Le 13 février 2020, [Z] [B] a interjeté appel à l'encontre de ce jugement.

Par ordonnance du 21 mai 2021, le conseiller de la mise en état, saisi d'un incident formé par la société Fichet Security Solutions France, a constaté qu'il est dessaisi de l'incident devenu sans objet et que l'appel est recevable, a dit que les éventuels dépens de l'incident seront à la charge d'[Z] [B] et a condamné ce dernier à payer à la société la somme de 500 euros sur le fondement de l'article 700 du code de procédure civile.

Par dernières conclusions remises au greffe et notifiées par le Réseau Privé Virtuel des Avocats (Rpva) le 25 mai 2022, auxquelles il est renvoyé pour plus ample exposé des moyens en application de l'article 455 du code de procédure civile, [Z] [B] demande à la cour de juger son appel recevable, de confirmer le jugement en ce qu'il a jugé que le licenciement ne repose pas sur une cause réelle et sérieuse et qu'il a subi un préjudice distinct du fait de l'attitude de la société à son égard, d'infirmer le jugement s'agissant du quantum des indemnités liées à la rupture du contrat de travail et sur les déboutés de ses autres demandes, statuant à nouveau, de constater l'inopposabilité du forfait en jours et de condamner la société Fichet Security Solutions France au versement des sommes suivantes : 

* 120 000 euros au titre d'un licenciement sans cause réelle et sérieuse,
* 10 000 euros au titre du préjudice moral distinct,
* 43 337,37 euros de rappel d'heures supplémentaires de 2014 à 2016,
* 12 854,69 euros au titre de la contrepartie obligatoire en repos et des congés payés afférents,
* 30 000 euros à titre d'indemnité pour travail dissimulé,
de prononcer l'exécution provisoire sur la totalité des chefs de demande, de fixer le point de départ des intérêts légaux à compter de la saisine, d'ordonner la remise des documents sociaux rectifiés sous astreinte de 50 euros par jour de retard et par document, de condamner la société aux entiers dépens et à lui verser la somme de 3 500 euros au titre de l'article 700 du code de procédure civile.

Par conclusions remises au greffe et notifiées par le Rpva le 2 novembre 2020, auxquelles il est renvoyé pour plus ample exposé des moyens, la société Fichet Security Solutions France demande à la cour de :

- à titre principal, juger l'appel irrecevable,

- à titre subsidiaire, infirmer le jugement en ce qu'il a jugé le licenciement dépourvu de cause réelle et sérieuse et l'a condamnée au paiement des sommes pour les montants et les chefs retenus et confirmer le jugement pour le surplus des dispositions,

- à titre infiniment subsidiaire, limiter toute condamnation à la somme de 30 000 euros en application de l'article L.1235-3 du code du travail,

- en tout état de cause, condamner [Z] [B] à lui verser la somme de 1 500 euros au titre de l'article 700 du code de procédure civile et aux entiers dépens.

#### DONNÉES SOURCES

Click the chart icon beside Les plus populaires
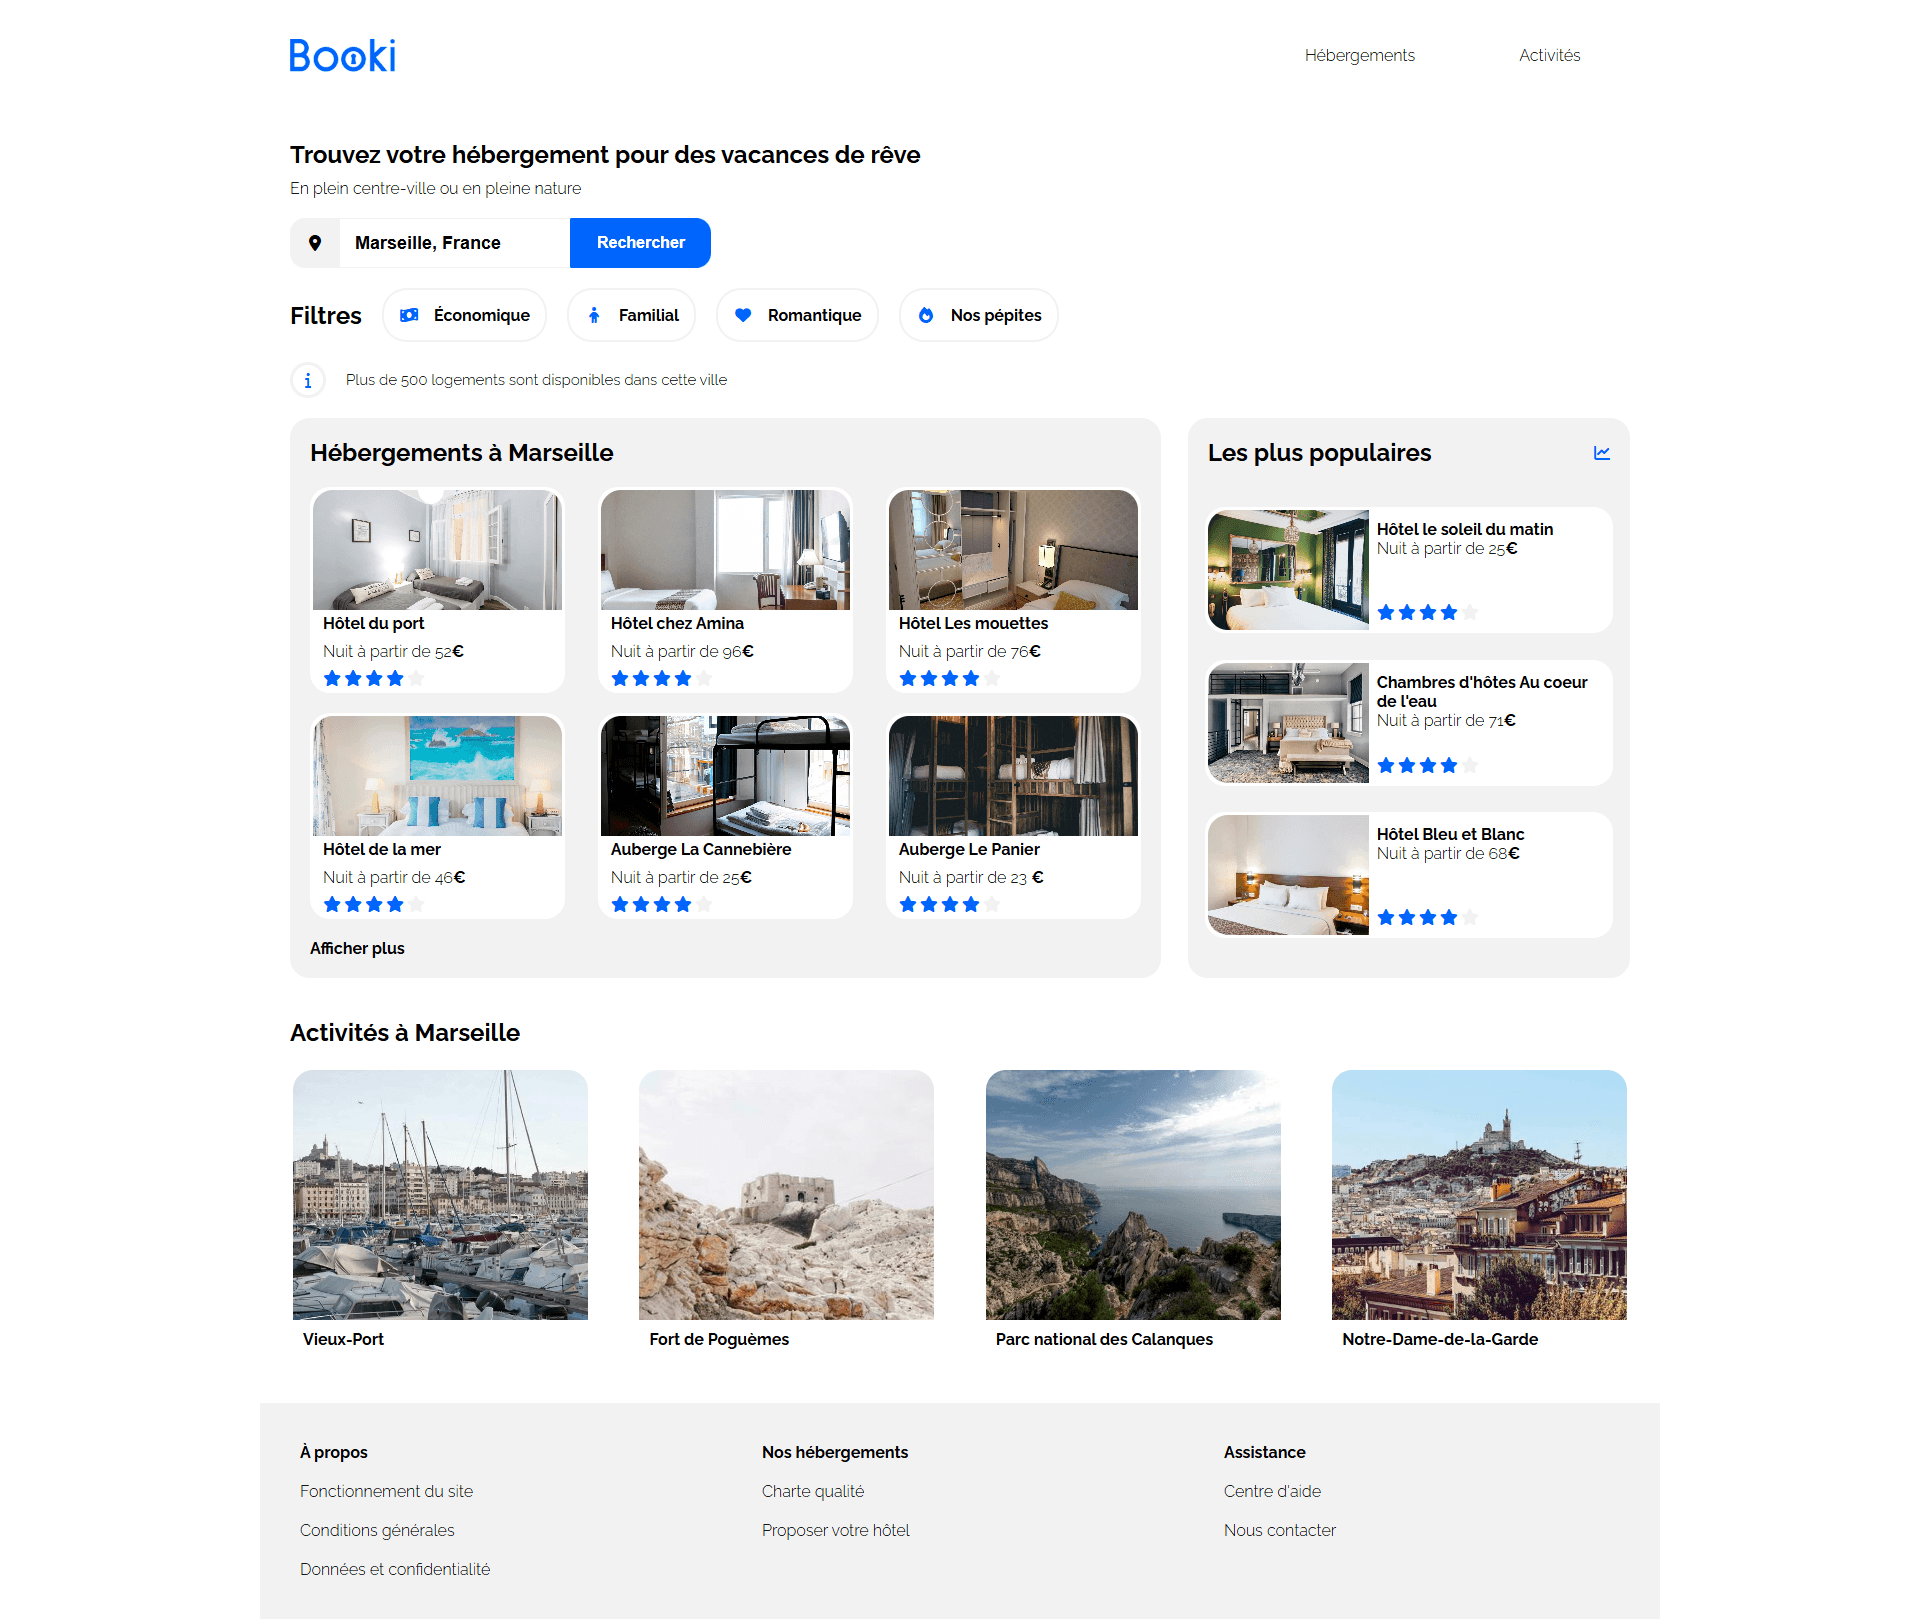The width and height of the screenshot is (1920, 1619). click(x=1601, y=453)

#### CONSIGNE
Écrivez la suite de la décision de justice sur le licenciement, juste après sa dernière phrase. Vous n'avez pas besoin des données.

#### RÉPONSE
Une ordonnance de clôture de la procédure est intervenue le 14 juin 2022.

MOTIVATION

Sur la recevabilité de l'appel

Le conseiller de la mise en état ayant statué sur la recevabilité de l'appel par ordonnance du 21 mai 2021, la demande formée par la société Fichet Security Solutions France aux fins d'irrecevabilité de l'appel dans ses conclusions remises au greffe antérieurement à l'ordonnance rendue le 21 mai 2021 et qui n'ont pas été actualisées, est sans objet.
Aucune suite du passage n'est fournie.